America held hostage

You can tell Krugman is approaching a state of chronic hopelessness over Obama:

So hitting the debt ceiling would be a very bad thing. Unfortunately, it may be unavoidable.

Why? Because this is a hostage situation. If the president and his allies operate on the principle that failure to raise the debt ceiling is an unthinkable outcome, to be avoided at all cost, then they have ceded all power to those willing to bring that outcome about. In effect, they will have ripped up the Constitution and given control over America’s government to a party that only controls one house of Congress, but claims to be willing to bring down the economy unless it gets what it wants.

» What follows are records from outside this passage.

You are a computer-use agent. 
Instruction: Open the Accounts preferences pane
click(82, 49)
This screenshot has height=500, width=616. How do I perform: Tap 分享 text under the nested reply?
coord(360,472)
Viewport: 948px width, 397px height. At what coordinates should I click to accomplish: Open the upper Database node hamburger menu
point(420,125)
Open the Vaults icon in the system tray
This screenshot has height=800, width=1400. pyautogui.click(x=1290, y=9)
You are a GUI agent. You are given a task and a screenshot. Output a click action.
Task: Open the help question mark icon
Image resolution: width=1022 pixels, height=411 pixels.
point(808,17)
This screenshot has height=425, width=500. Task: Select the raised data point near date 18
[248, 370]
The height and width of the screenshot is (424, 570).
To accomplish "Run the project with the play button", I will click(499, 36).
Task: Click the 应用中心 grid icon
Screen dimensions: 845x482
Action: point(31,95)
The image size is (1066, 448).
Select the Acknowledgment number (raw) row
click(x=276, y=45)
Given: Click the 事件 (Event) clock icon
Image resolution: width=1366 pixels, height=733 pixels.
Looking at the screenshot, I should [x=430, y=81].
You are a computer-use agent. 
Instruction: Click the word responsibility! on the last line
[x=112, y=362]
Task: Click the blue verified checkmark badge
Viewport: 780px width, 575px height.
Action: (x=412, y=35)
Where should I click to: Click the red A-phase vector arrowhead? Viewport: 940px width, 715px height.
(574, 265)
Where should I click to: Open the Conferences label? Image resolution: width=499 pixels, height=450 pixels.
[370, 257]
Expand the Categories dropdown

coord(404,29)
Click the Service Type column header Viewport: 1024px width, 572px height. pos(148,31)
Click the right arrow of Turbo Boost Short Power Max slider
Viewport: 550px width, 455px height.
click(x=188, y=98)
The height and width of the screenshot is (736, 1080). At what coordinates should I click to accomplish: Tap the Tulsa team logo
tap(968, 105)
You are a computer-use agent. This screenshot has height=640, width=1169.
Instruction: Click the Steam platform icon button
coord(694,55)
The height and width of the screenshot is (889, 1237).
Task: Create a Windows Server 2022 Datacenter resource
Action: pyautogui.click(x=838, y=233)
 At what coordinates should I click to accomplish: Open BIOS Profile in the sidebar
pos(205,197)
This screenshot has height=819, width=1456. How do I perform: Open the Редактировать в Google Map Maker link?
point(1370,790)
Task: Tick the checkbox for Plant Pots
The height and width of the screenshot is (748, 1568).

Now, there are good reasons to believe that the G.O.P. isn’t nearly as willing to burn the house down as it claims. Business interests have made it clear that they’re horrified at the prospect of hitting the debt ceiling. Even the virulently anti-Obama U.S. Chamber of Commerce has urged Congress to raise the ceiling “as expeditiously as possible.” And a confrontation over spending would only highlight the fact that Republicans won big last year largely by promising to protect Medicare, then promptly voted to dismantle the program.

But the president can’t call the extortionists’ bluff unless he’s willing to confront them, and accept the associated risks.

According to Harry Reid, the Senate majority leader, Mr. Obama has told Democrats not to draw any “line in the sand” in debt negotiations. Well, count me among those who find this strategy completely baffling. At some point — and sooner rather than later — the president has to draw a line. Otherwise, he might as well move out of the White House, and hand the keys over to the Tea Party.

Like Digby, I don’t believe the Republicans will do it. They’ve already said they won’t do it, and if that’s true, Obama is merely using the debt ceiling crisis as cover for what he wants to do, anyway.

4 thoughts on “America held hostage

  1. Obama has stated since before he officially entered the primary for Dem presidential candidate that he believed Medicare needed to be reworked, that it was a big problem. SocSec as well, and Paul Krugman alerted his readers to this as a foolish and essentially financially ignorant thing for a Dem to say.

    So, look back, even tho’ Obama himself says to look forward only, and see what he has in mind.

    He is not a foursquare defender of SocSec or Medicare.

  2. Obama’s method of negotiating, at least with the Republicans, is to move over and over toward their position, then, essentially to give them what they want (and even more with the Bush tax cut extensions sweetened with even more tax cuts for certain hedgies PLUS raising taxes on the very poorest workers).

    Why, oh why does he do such things? Because, all together now, he’s a conservative.

    However, it’s not that this is his sole negotiating method: With the left, he starkly and irrecovably lays down markers (Single payer is off the table, and then lies about some weak, undefined substitute referred to a a/the public option, which he had already promised the Big Insurers he would never allow in the final legislation) and kicks lefties under the bus.